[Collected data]
──────────
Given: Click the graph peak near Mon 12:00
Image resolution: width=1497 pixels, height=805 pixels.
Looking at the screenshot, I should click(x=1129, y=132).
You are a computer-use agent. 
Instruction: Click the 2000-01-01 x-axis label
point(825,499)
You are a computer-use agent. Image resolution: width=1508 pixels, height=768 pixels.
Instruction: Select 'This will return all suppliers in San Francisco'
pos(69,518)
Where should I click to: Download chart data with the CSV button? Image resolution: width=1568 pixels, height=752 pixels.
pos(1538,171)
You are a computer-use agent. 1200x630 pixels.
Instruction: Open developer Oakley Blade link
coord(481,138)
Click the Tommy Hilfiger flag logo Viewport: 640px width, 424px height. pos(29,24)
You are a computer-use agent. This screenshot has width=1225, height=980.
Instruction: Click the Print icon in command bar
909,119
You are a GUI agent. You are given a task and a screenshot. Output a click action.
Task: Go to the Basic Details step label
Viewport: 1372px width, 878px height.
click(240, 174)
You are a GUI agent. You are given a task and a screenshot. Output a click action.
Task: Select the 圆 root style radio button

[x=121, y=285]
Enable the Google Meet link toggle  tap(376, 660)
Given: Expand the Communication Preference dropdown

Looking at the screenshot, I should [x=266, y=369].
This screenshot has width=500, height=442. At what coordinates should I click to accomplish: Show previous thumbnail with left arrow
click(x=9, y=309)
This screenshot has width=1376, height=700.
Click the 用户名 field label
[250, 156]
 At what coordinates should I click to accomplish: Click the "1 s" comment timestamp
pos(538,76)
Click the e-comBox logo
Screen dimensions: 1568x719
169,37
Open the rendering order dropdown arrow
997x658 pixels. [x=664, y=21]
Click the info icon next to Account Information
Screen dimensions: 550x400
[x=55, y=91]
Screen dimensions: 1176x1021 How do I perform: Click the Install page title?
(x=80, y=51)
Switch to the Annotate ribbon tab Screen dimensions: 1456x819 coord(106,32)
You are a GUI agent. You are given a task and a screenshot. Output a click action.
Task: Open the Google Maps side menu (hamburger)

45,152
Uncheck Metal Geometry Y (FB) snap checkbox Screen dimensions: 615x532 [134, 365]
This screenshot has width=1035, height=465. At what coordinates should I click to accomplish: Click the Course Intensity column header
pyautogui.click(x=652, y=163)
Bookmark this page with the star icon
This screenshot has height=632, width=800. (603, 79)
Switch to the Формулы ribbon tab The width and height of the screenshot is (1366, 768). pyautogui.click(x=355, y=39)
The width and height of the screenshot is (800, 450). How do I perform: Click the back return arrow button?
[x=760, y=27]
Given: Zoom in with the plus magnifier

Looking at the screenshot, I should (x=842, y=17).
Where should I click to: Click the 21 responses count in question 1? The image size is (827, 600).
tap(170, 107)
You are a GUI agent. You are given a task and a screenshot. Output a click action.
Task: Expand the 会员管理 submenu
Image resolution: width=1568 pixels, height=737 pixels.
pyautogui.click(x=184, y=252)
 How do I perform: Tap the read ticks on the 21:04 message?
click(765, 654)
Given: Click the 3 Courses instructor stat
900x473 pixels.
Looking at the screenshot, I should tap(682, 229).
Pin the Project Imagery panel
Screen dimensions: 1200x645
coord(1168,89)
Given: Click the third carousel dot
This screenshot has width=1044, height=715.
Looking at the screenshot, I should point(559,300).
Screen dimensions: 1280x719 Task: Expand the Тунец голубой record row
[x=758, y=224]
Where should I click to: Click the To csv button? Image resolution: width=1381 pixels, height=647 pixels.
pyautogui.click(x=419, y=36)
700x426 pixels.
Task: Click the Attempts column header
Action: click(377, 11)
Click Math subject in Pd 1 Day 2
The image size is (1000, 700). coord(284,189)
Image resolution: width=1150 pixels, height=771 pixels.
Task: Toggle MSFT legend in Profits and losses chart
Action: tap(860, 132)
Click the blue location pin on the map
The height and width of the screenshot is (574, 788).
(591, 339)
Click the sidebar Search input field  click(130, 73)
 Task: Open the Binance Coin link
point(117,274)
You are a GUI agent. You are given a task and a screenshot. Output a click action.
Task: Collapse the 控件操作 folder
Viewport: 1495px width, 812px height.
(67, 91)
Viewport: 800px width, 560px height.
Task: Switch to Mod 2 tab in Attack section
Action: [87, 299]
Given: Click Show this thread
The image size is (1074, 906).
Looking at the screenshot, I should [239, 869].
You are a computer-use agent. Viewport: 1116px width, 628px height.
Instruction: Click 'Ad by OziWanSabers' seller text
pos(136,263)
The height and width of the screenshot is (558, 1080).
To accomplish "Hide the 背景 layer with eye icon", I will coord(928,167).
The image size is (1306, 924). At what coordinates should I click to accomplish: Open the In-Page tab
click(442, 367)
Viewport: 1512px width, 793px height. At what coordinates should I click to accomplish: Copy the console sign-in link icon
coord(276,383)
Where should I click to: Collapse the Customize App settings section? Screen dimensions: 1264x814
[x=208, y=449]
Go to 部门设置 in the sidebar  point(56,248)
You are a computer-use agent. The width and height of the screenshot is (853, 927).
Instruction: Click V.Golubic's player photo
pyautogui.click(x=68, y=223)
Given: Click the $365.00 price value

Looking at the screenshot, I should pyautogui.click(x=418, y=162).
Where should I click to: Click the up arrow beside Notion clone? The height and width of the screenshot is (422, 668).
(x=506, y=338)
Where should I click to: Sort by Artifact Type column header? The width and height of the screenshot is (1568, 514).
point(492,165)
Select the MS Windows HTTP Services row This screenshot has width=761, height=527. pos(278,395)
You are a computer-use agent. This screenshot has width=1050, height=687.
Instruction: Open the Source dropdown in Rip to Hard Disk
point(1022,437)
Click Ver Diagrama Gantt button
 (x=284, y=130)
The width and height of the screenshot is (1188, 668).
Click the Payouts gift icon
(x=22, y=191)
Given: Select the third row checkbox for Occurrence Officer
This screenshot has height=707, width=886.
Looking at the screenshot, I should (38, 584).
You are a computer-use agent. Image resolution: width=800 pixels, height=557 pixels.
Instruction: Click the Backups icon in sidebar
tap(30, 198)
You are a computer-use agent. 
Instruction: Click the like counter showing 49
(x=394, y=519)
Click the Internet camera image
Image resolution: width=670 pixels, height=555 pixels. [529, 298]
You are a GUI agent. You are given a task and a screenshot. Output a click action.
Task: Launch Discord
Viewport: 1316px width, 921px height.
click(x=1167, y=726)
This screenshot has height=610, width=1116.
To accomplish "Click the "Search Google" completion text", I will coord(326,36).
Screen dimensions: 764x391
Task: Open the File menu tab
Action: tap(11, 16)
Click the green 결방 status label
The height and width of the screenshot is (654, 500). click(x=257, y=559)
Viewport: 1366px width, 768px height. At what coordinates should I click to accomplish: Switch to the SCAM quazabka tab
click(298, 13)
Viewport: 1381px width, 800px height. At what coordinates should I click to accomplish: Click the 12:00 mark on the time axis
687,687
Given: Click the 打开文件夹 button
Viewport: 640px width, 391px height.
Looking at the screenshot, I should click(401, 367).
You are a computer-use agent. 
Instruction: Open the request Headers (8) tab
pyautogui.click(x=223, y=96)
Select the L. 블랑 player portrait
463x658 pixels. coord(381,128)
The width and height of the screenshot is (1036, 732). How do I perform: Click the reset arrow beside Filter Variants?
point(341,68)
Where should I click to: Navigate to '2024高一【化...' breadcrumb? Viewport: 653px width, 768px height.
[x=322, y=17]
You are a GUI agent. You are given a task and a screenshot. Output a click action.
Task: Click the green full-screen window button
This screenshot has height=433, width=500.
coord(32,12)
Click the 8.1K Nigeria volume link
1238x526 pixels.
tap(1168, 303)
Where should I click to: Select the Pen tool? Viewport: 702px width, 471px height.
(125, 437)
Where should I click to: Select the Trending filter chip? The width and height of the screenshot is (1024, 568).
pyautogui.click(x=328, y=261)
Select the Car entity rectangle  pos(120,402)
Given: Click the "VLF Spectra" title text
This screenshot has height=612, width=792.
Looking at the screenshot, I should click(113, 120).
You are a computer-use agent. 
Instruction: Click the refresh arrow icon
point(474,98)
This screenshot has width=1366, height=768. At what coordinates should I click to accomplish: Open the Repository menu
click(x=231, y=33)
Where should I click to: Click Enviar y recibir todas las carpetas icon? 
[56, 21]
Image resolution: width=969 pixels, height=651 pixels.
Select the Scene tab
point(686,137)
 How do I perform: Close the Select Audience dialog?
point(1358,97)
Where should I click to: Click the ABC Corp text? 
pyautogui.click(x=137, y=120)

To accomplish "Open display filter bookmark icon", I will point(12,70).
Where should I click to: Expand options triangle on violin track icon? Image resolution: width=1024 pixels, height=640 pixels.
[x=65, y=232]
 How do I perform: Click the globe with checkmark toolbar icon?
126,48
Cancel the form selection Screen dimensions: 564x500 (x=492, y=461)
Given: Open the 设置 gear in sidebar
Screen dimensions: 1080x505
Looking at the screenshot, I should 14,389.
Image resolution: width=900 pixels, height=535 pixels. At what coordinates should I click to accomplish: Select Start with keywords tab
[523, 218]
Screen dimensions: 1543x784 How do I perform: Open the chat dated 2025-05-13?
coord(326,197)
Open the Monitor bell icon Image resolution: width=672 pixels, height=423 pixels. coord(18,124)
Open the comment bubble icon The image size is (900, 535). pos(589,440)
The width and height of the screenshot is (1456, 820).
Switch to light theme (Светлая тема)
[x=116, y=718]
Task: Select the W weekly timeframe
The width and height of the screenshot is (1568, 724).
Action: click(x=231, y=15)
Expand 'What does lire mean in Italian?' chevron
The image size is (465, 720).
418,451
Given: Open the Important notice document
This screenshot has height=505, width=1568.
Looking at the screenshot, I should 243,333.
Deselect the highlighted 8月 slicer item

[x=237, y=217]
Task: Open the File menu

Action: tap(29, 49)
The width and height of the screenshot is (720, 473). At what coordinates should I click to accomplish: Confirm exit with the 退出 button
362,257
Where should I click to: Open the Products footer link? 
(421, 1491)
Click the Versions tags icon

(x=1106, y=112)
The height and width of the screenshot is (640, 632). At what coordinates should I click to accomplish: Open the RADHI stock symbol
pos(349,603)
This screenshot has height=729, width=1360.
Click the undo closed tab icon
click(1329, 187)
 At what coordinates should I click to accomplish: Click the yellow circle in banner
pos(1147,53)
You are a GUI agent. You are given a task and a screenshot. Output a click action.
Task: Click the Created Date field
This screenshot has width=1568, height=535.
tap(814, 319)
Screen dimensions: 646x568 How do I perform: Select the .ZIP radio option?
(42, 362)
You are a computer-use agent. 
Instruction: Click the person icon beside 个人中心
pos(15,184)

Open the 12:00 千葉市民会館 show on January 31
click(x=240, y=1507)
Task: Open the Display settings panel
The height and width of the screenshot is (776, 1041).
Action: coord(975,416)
──────────
Work order: Once you find the string "logo" in a line of the records, copy that line.

Exercise response:
Click the Tommy Hilfiger flag logo Viewport: 640px width, 424px height. pos(29,24)
Click the e-comBox logo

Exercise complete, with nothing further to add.